Occlusal splints are the official term for dental or night guards. They come in various designs, from over-the-counter boil-and-bites to the professional, custom-fit mail kits you get with JS Dental Lab.
Note: Dental guards are different from mouth guards, devices used to protect the face from injury during contact sports.
If you’re searching for an occlusal splint, you can find them at your local pharmacy. However, these guards are one-size-fits-most. They’re the least expensive but can cause more damage than they fix.
Experts recommend custom-made night guards from a dental professional, but that significantly raises the costs because you have to pay for multiple office visits. You’ll need the initial dental exam, x-rays, mold, fittings, and follow-ups.
Instead of paying for each visit and the NTI-tss device, you can have the same high-quality, individually designed guard shipped to your door from JS Dental Lab. Our process is straightforward and simple, but our professionals are available to answer any questions you might have along the way!
Stress Management Techniques
Stress management? For grinding?
Stress is one of the leading causes of bruxism. When stressed, your body releases chemicals like cortisol, hormones that tell your body you’re in danger. These are good to have when you really do need to get out of a situation fast, but an abundance of cortisol leads to an imbalance in your brain.
Those hormones have to go somewhere to get released. If you’re not working out or relieving the stress somehow purposely, your brain does it for you in your sleep. The action of clenching and grinding helps release stress, but it causes some painful side effects at the same time.
You can avoid clenching by finding ways to reduce your stress hormone levels, such as:
- Daily exercise
- Nature walks
- Yoga or meditation
- Avoiding caffeine
- Adjusting your sleep routine
Anything that helps decreases a bit of stress in your day goes a long way toward lowering your cortisol levels. But if you can’t eliminate your stress, wear a night guard. Studies show that 70% of soft occlusal splint wears have lower cortisol levels.

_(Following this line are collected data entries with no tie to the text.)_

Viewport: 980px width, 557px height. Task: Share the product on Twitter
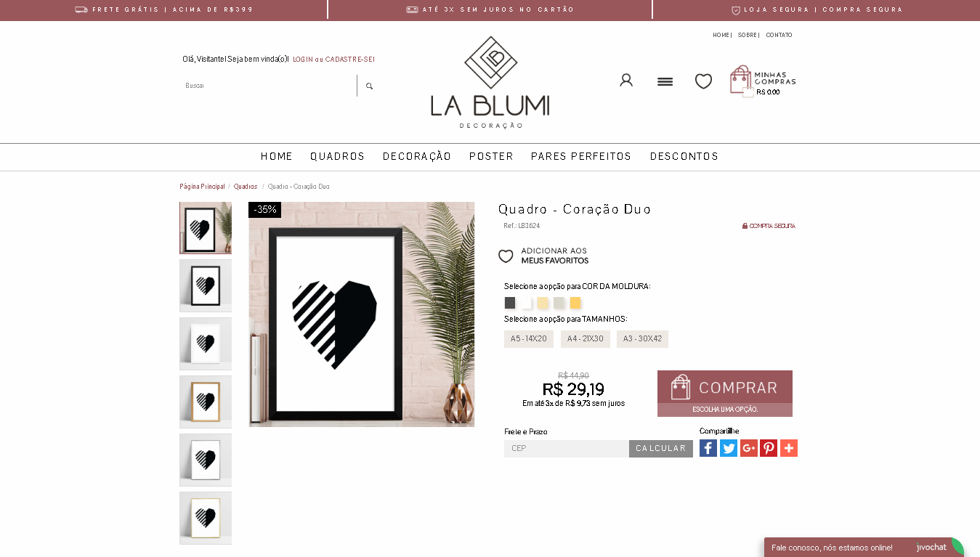tap(729, 448)
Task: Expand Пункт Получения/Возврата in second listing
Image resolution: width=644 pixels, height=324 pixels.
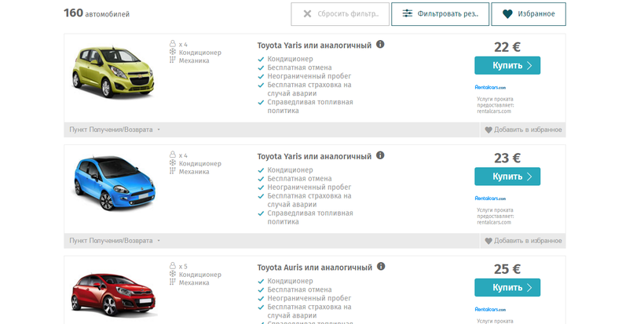Action: tap(115, 241)
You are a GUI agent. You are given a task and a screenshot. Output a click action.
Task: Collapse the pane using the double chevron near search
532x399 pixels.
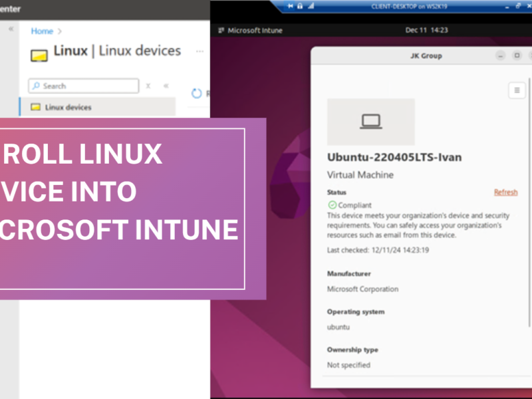coord(166,85)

Is your TMJ causing your symptoms? If so, a specialist can help.
TMJ disorders refer to a group of 30 conditions that affect the temporomandibular joint. This tiny, delicate area is responsible for every move your jaw makes. It can move forward and backward or side-to-side. When it’s out of place, the jaw pain becomes severe.
TMD (temporomandibular disorder) specialists know how to treat this sensitive jaw joint. They can provide exercises, teach you to adjust your habits, or prescribe medication to help the inflammation and pain. If complementary and conservative treatments don’t help, a TMD specialist may suggest medical or dental surgical procedures.

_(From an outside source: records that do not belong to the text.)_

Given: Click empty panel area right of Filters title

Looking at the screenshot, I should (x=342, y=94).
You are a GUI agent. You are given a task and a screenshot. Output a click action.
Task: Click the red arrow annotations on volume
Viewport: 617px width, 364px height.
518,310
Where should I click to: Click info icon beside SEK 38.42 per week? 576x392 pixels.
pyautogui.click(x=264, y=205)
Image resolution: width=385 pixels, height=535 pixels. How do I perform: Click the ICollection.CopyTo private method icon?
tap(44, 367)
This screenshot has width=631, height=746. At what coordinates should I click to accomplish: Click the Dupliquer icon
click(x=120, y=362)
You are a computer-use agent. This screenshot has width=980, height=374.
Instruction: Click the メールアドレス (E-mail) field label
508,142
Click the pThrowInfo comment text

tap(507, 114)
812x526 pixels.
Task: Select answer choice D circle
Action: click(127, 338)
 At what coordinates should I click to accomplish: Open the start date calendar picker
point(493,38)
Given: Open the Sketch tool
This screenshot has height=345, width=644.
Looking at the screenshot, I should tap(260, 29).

Migraines are described as tension-type headaches that are so severe the person suffering from them can’t engage in regular activities. Often, these headaches come with blurred vision, nausea, and vomiting.
If you have regular migraines and OTC meds don’t help, talk to your doctor about other treatments. Some say they have relief from Triptans, a specific class of painkillers, or anti-emetics, commonly used as anti-sickness medicines.

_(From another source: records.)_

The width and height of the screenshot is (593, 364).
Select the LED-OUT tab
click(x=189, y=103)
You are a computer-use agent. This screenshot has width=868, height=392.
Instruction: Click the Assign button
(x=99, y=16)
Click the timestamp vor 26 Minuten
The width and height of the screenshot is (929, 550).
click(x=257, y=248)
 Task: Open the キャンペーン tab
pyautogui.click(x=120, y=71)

Conservative treatments outside of dentistry, like acupuncture and transcranial magnetic stimulation, could help chronic migraine sufferers regain a better quality of life.
When you don’t want to deal with the side effects of bruxing, TMJ problems, or migraines any longer, an NTI appliance may be your best solution. But before investing in these devices' expense and long-term upkeep, consider whether an alternative, like a night guard from JS Dental Lab, is the better answer to solve your teeth clenching damage.